╔══

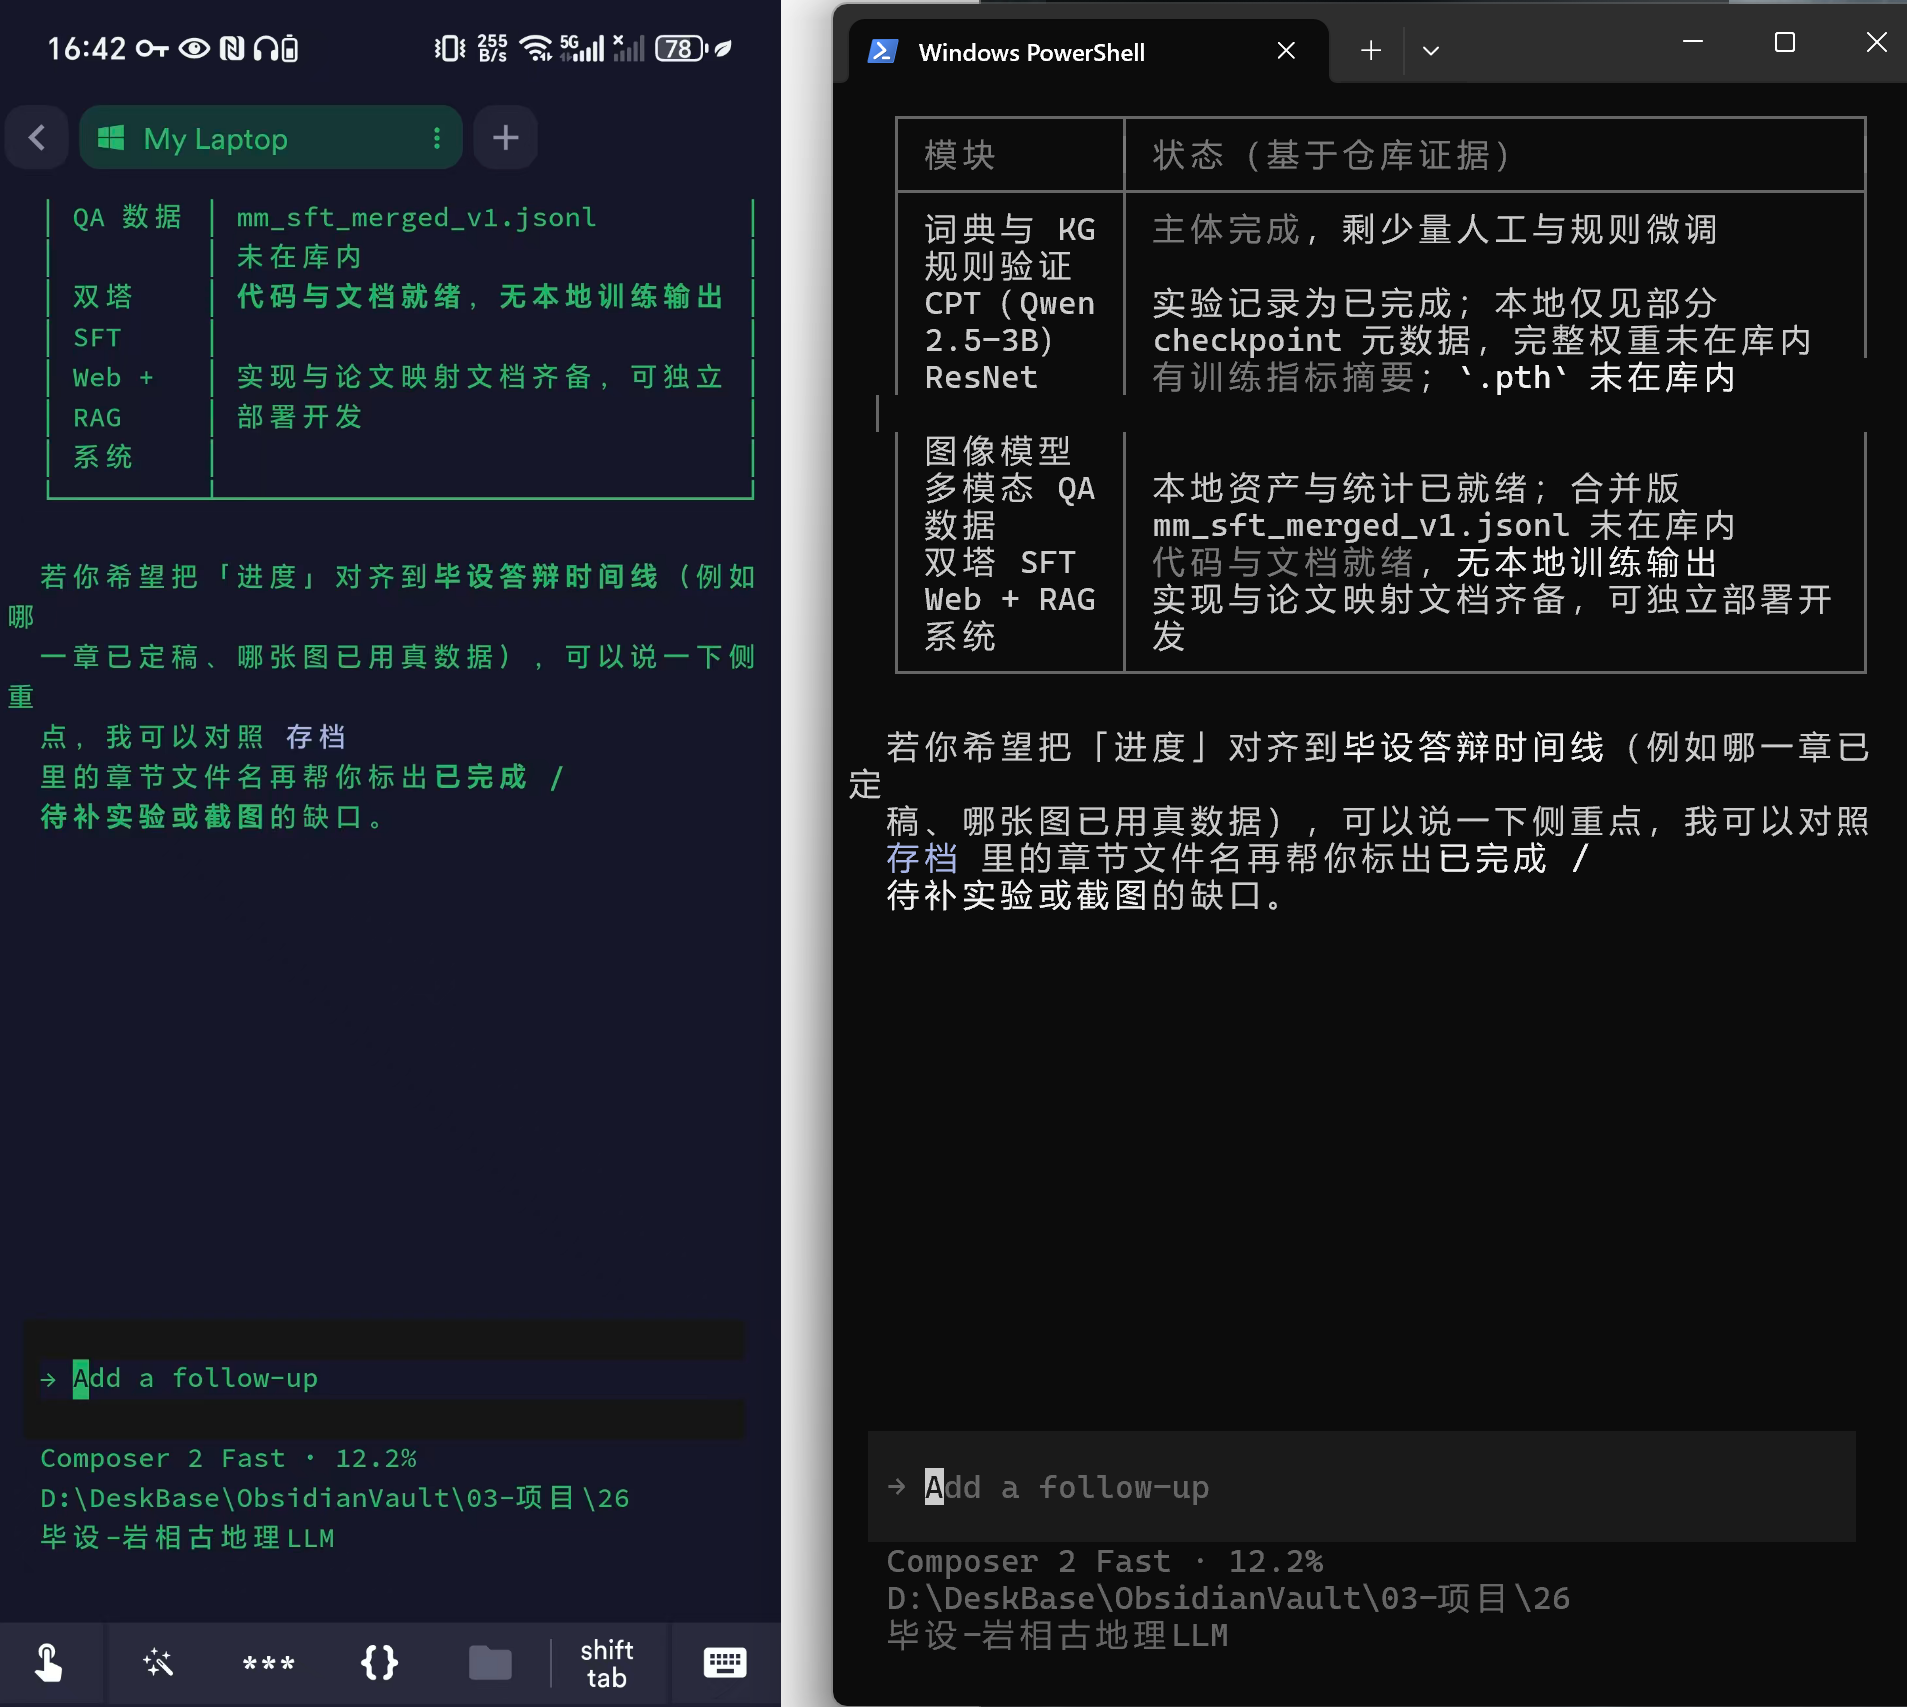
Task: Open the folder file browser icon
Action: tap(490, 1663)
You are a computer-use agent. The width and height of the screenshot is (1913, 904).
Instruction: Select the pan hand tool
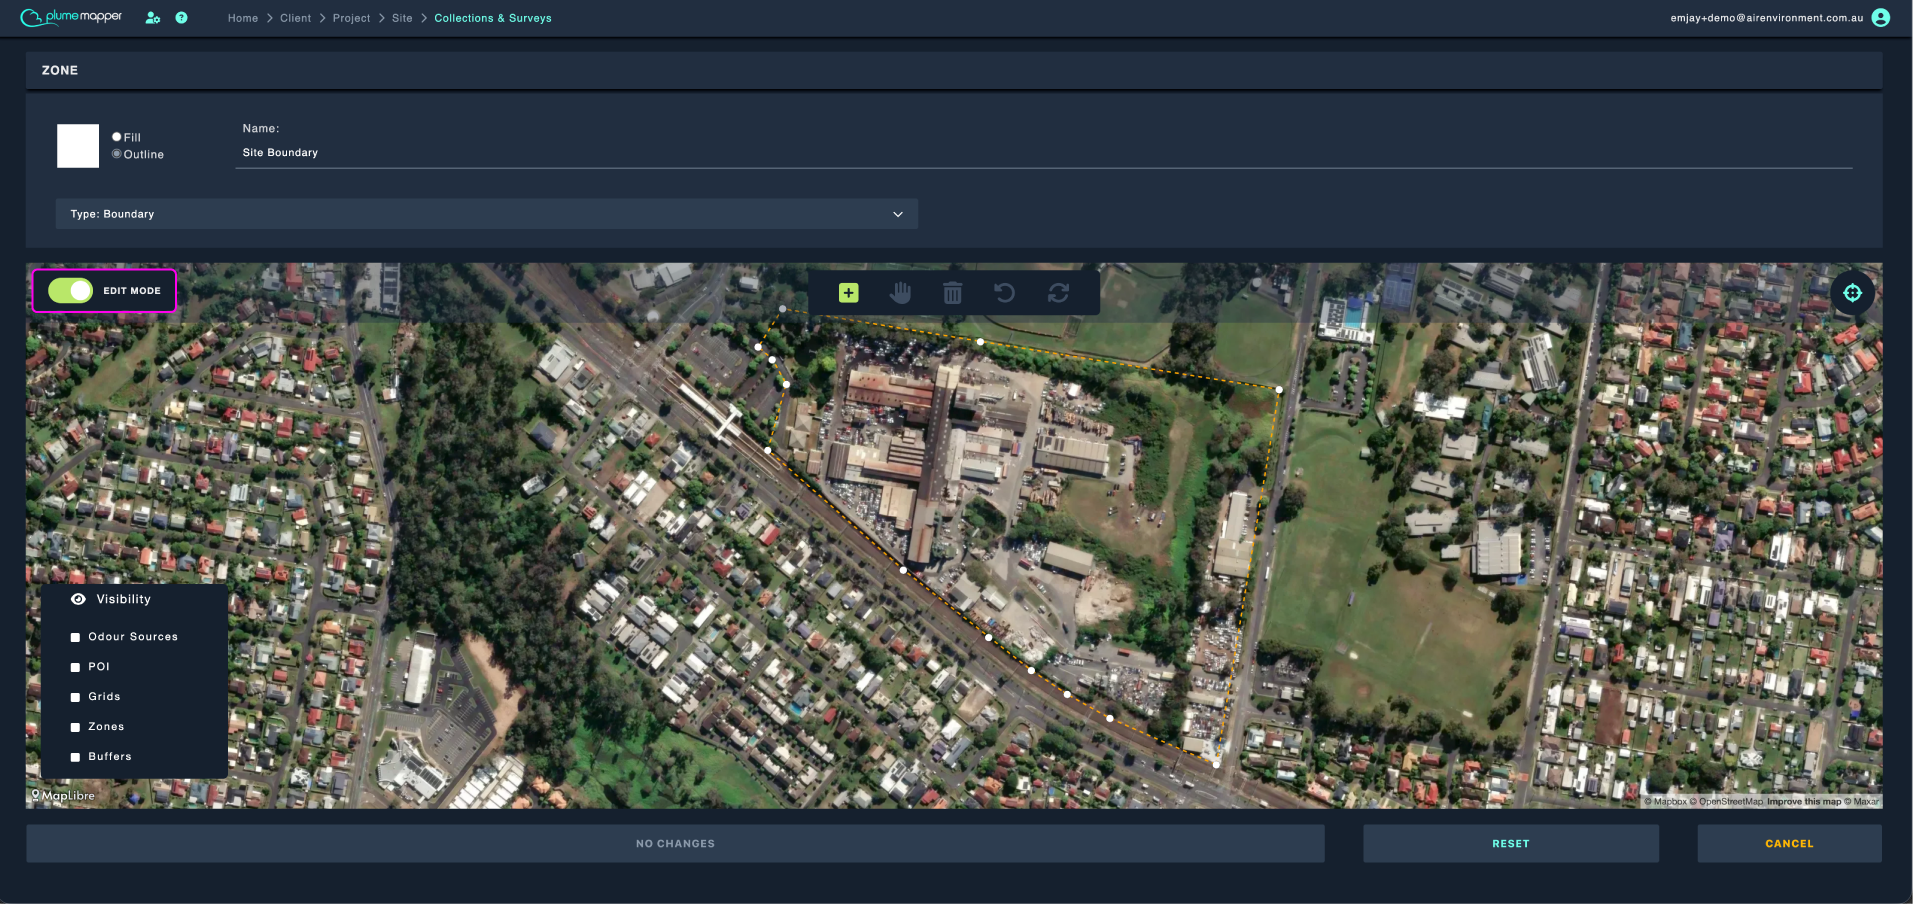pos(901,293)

╚══

→ WORK REQUEST
Could you repeat exactly the lines from the one containing "You are a computer-use" through the last line of the records, both included, without the pictures?

→ REPLY TO THE EXERCISE
You are a computer-use agent. The width and height of the screenshot is (1913, 904).
Instruction: Select the pan hand tool
pos(901,293)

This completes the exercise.